Give everything from the line containing "Where should I click to: Collapse" down to the end of the records as a JSON list of strings, one string per line, omitting blank lines and leaving out the pictures.
-- Start of Task input --
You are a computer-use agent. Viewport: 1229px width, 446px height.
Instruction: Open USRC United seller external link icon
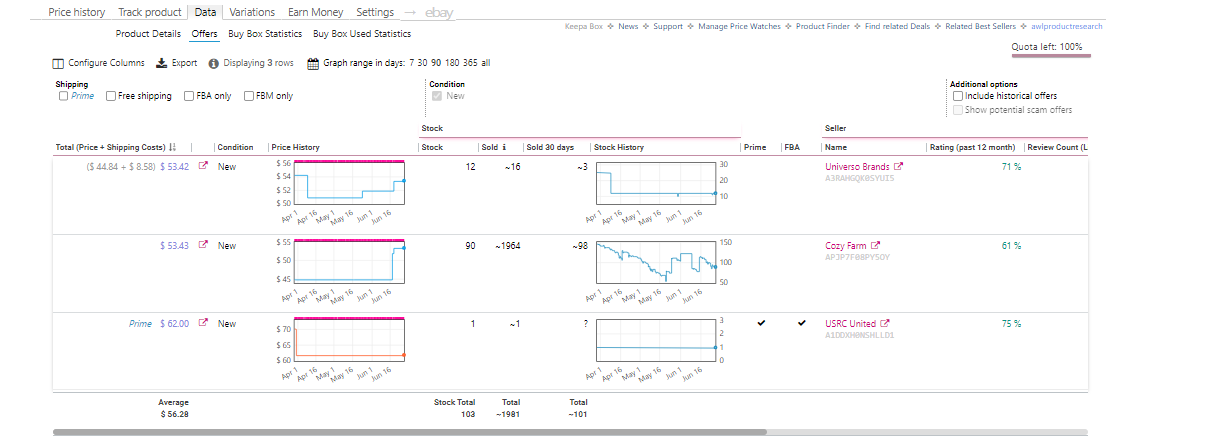point(884,323)
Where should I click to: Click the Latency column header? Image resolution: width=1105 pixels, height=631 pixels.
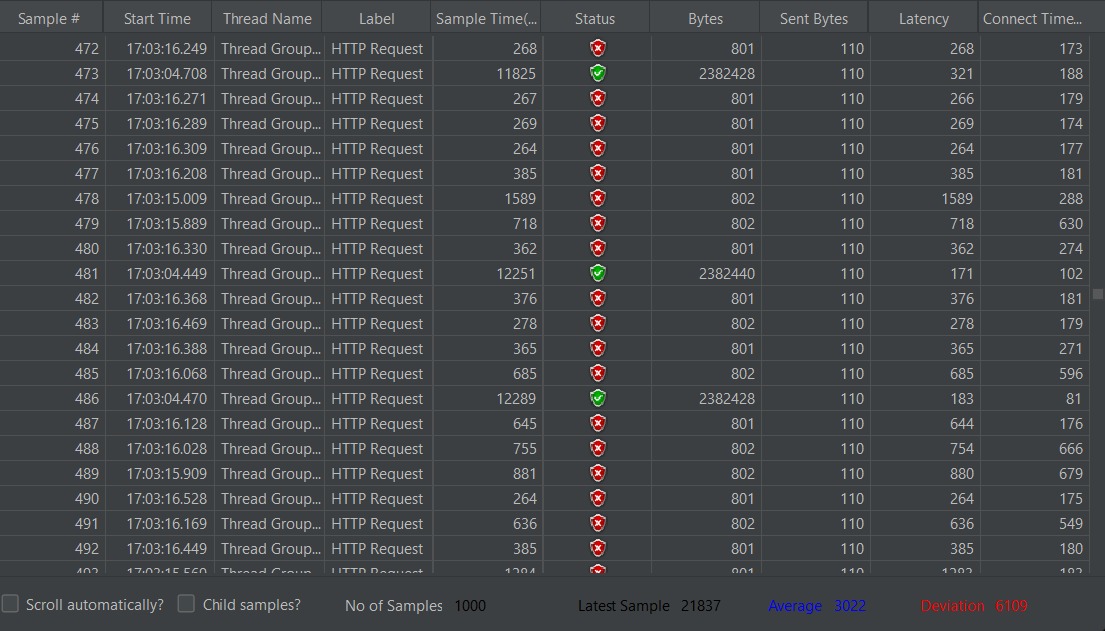click(x=923, y=18)
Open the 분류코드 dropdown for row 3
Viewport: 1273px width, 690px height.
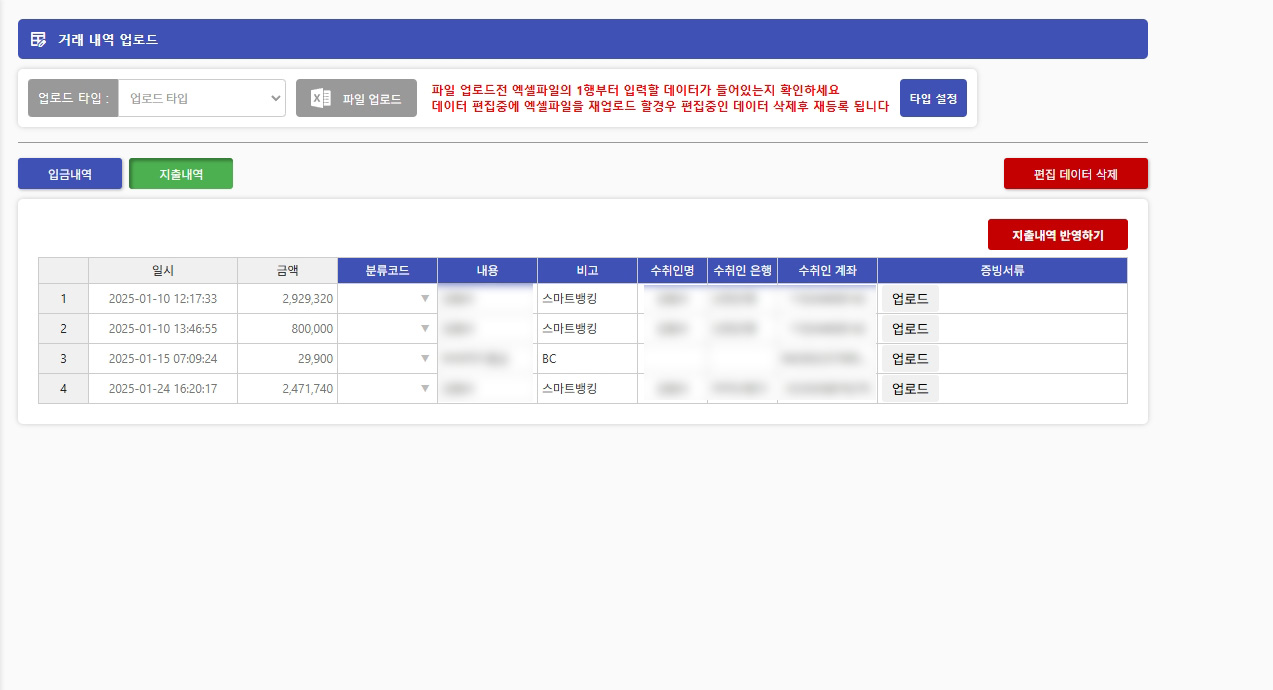click(423, 358)
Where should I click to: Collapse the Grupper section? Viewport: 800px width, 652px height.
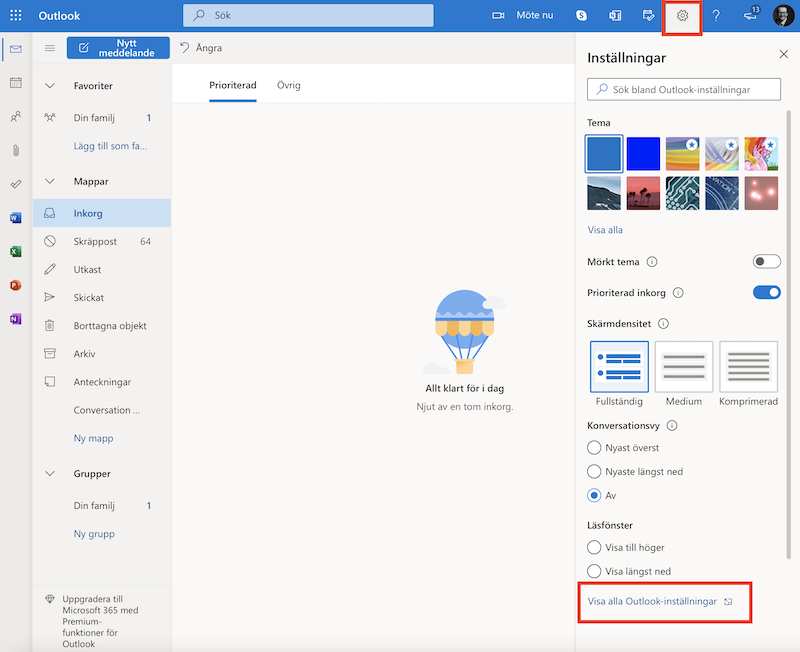pyautogui.click(x=50, y=474)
-- End of Task input --
◆ **The result**
[
  "Where should I click to: Collapse the Grupper section? Viewport: 800px width, 652px height.",
  "pyautogui.click(x=50, y=474)"
]